Every line in the records below between the one holding "The height and width of the screenshot is (354, 544)." and the one holding "Task: Click the bookmark", inclusive, is to be set down exactly; all other lines are to be left out.

-- DATA FOR THE TASK follows --

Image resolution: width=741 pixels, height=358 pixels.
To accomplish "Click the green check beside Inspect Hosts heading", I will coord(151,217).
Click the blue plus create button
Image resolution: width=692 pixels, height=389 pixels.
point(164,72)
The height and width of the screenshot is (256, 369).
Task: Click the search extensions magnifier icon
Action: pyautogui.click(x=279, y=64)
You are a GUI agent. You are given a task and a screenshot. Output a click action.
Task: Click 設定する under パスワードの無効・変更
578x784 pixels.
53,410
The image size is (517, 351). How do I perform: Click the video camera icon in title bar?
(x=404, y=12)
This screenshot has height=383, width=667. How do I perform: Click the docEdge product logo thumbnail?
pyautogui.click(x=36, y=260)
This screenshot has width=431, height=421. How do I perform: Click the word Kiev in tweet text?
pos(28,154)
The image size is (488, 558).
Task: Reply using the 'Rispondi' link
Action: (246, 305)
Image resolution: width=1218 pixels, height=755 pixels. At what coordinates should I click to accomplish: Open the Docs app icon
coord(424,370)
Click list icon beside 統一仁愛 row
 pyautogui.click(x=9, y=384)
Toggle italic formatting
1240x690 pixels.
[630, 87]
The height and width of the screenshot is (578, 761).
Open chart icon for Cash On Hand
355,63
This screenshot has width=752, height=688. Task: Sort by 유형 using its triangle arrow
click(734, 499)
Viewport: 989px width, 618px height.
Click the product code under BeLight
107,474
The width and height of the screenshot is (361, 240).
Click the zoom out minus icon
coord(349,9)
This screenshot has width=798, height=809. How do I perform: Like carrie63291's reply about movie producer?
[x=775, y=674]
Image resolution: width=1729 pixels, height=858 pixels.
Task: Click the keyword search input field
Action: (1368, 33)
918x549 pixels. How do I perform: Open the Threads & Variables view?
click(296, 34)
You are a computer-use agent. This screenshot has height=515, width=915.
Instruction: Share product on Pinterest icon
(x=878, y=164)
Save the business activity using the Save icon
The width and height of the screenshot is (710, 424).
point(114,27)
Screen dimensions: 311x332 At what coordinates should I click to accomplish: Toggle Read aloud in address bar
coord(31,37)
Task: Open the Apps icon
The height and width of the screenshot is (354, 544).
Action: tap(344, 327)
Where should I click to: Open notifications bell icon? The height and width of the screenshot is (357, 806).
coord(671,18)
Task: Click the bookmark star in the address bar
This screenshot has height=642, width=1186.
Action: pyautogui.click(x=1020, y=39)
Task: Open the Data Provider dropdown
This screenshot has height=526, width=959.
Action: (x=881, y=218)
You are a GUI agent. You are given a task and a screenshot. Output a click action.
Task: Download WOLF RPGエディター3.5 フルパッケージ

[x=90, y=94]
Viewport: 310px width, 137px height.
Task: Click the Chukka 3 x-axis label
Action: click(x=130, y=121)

-- DATA FOR THE TASK concluded --

» RESPONSE BOX:
The height and width of the screenshot is (354, 544).
Action: tap(344, 327)
Where should I click to: Open notifications bell icon? The height and width of the screenshot is (357, 806).
coord(671,18)
Task: Click the bookmark star in the address bar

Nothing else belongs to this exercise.